Then he'd probably be fine. But he had to go out of his way to make his violation of the law incredibly explicit, clearly willful, and actually get turned down after asking for an exception to be made, then ignore the warning not to do it. He fucked himself in every imaginable way.
 

Liber Pater

Going Hard With The Hard "r's"
kiwifarms.net
I though that was a botched suicide attempt that his minders tried and failed to cover up.
That is the most likely scenario based on the physical evidence. It appears that he tried to hang/asphyxiate himself but fucked it up and became a vegetable instead due to the brain damage from cerebral hypoxia. I guess prison bedsheets in North Korea aren't as strong as they (supposedly) are in New York lol.

tbqh, what he did could have made a case for Treason too, but Federal Prosecutors are pretty averse to trotting out the "T" word. Been thinking on why someone who is supposedly so "smart" could be so dumb, and I don't really like "its autism" as an explanation. All he had to do was renounce his US citizenship and localize in Singapore and all of his shenanigans would have been beyond the Glowies reach unless for some stupid reason he traveled to a Five Eyes country.

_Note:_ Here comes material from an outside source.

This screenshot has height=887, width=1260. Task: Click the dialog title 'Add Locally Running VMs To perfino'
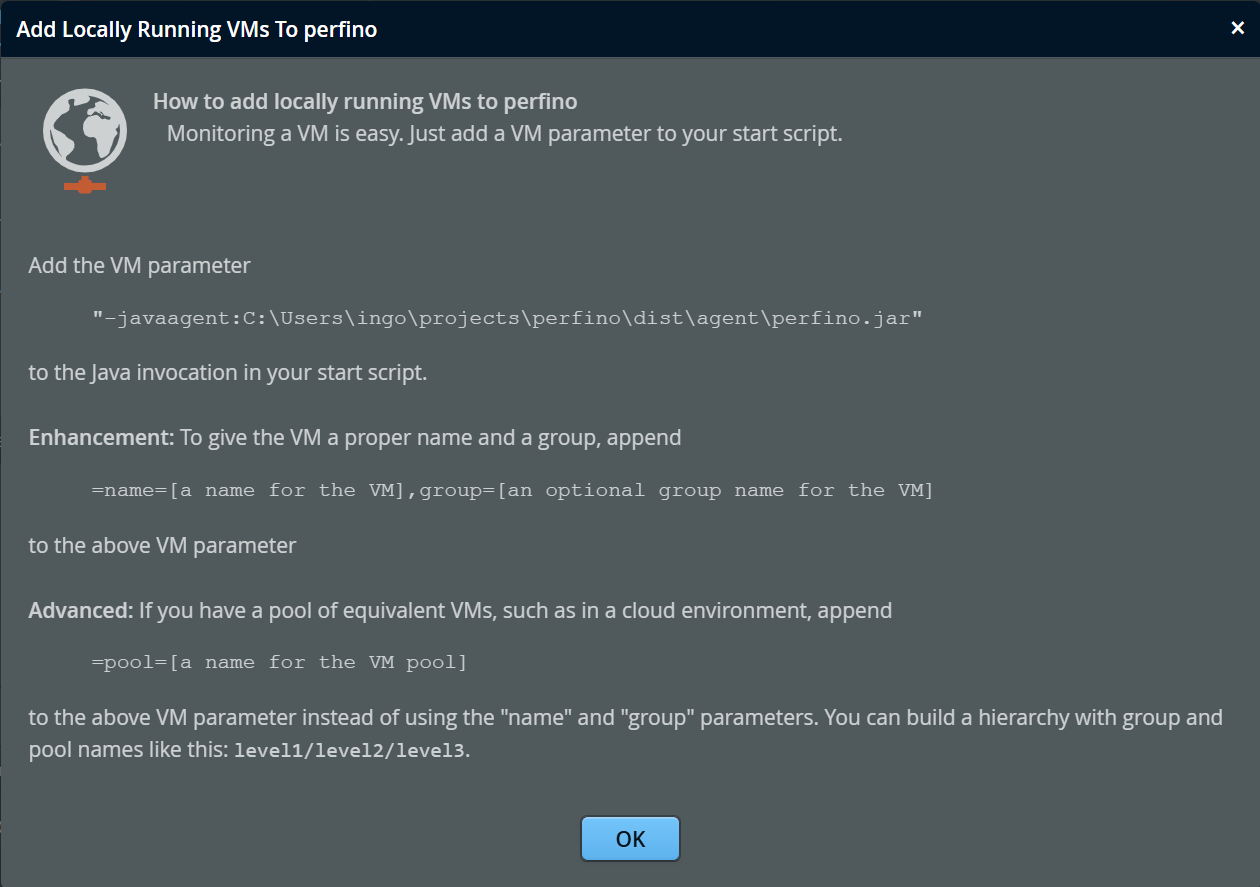tap(197, 29)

The best explanation I can come up with is he was all for having the rights and privileges that come with being a US Citizen, especially a US citizen living abroad, while taking on none of the responsibilities that come with it. He spent all his time in a Libertarian fantasy land, got to live the dream in an Asian city, and immersed himself in the no rules ANCAP culture of international crypto markets. US citizenship was "just a thing he had". Convenient when it was useful too him, forgotten about when it was not.
Renouncing citizenship can be complicated and potentially unpleasant (especially for people with significant financial assets). They make it hard for a reason. He may have had intention to renounce but kept putting it off, idk.
In any case, if we was going to do something like this, he should have left the country as soon as he heard the FBI were looking into his conference. If the US government wants to make an example out of you, they will. But their reach is not unlimited.